(TEXTAUSZUG)
____

Litauens Befreier trommelt sich wach

Per Referendum will Vytautas Landsbergis Litauens Linksregierung stürzen / Die allerdings hält das für verfassungswidrig / Unterschriftensammeln, Schimpfen auf die Nomenklatura  ■ Aus Vilnius Klaus Bachmann

In dem Park in der Nähe des Gedimino-Boulevards haben sich auf einen Aufruf sämtlicher litauischer Gewerkschaftszentralen über tausend Menschen eingefunden. Die meisten sind älter, tragen zerschlissene Kleidung und lauschen mit verknitterten Gesichtern den Reden auf der Tribüne. Dort wettert ein jüngerer Mann im grauen Anzug gegen Kapitalisten und Geschäftemacher. Von Zeit zu Zeit wird er von Beifallsstürmen unterbrochen. Zwei Damen mittleren Alters halten ein selbstgebasteltes Plakat in die Höhe: „Für die Schaffung neuer Arbeitsplätze“.

Offiziell liegt die Arbeitslosigkeit in Litauen gerade bei 1,8 Prozent. Das kommt daher, daß die Betriebe überzählige Arbeiter nicht entlassen, sondern ihnen einfach nur noch den gesetzlichen Mindestlohn von 50 Litas zahlen – ein Fünftel des Durchschnittslohns und etwas über 10 Dollar. „Wie soll man davon leben?“ fragt eine der Frauen. Sie schätzt, daß in Wirklichkeit ein Drittel der Litauer arbeitslos ist: „Es gibt auch noch die Möglichkeit, Beschäftigte für bis zu drei Monate in unbezahlten Urlaub zu schicken.“

Etwas weiter sammelt ein älterer Mann Unterschriften unter zwei Petitionen. Die eine dient der Indexierung von Sparguthaben, die andere der Ausschreibung von Neuwahlen. Dafür trommelt die rechte parlamentarische Opposition, angeführt von Ex-Präsident Vytautas Landsbergis – erster Staatschef des unabhängigen Litauens, der schon 1990, zu Sowjetzeiten, die litauische Selbständigkeit verteidigte.

Czeslaw Jursenas, Parlamentspräsident und führendes Mitglied der herrschenden „Arbeitspartei“, gibt zu, daß der litauischen Linksregierung der Wind ins Gesicht bläst. „Die Unzufriedenheit in der Bevölkerung wächst“, sagt er. Die parlamentarische Mehrheit bröckelt. Noch hält sie, „weil die Dissidenten aus unseren Reihen ausgeglichen werden durch die Unterstützung fraktionsloser Abgeordneter“.

____

(AUFGABE A)
Wie hoch liegt laut dem Textauszug die offizielle Arbeitslosigkeit in Litauen?
(AUFGABE B)
Nenne alle Personen, die im Textauszug mit Namen genannt werden.
(AUFGABE C)
Gib den Abschnitt des Textauszugs von „Etwas weiter sammelt“ bis „litauische Selbständigkeit verteidigte.“ wortgetreu wieder.

(BEREITGESTELLTE DATEN)
____

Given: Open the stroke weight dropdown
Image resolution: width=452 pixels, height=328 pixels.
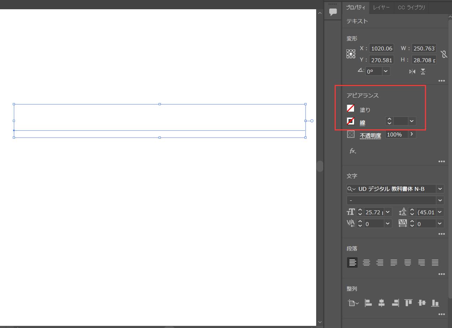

____

(ANTWORT A)
Sie liegt bei 1,8 Prozent.

(ANTWORT B)
Klaus Bachmann, Vytautas Landsbergis, Czeslaw Jursenas

(ANTWORT C)
Etwas weiter sammelt ein älterer Mann Unterschriften unter zwei Petitionen. Die eine dient der Indexierung von Sparguthaben, die andere der Ausschreibung von Neuwahlen. Dafür trommelt die rechte parlamentarische Opposition, angeführt von Ex-Präsident Vytautas Landsbergis – erster Staatschef des unabhängigen Litauens, der schon 1990, zu Sowjetzeiten, die litauische Selbständigkeit verteidigte.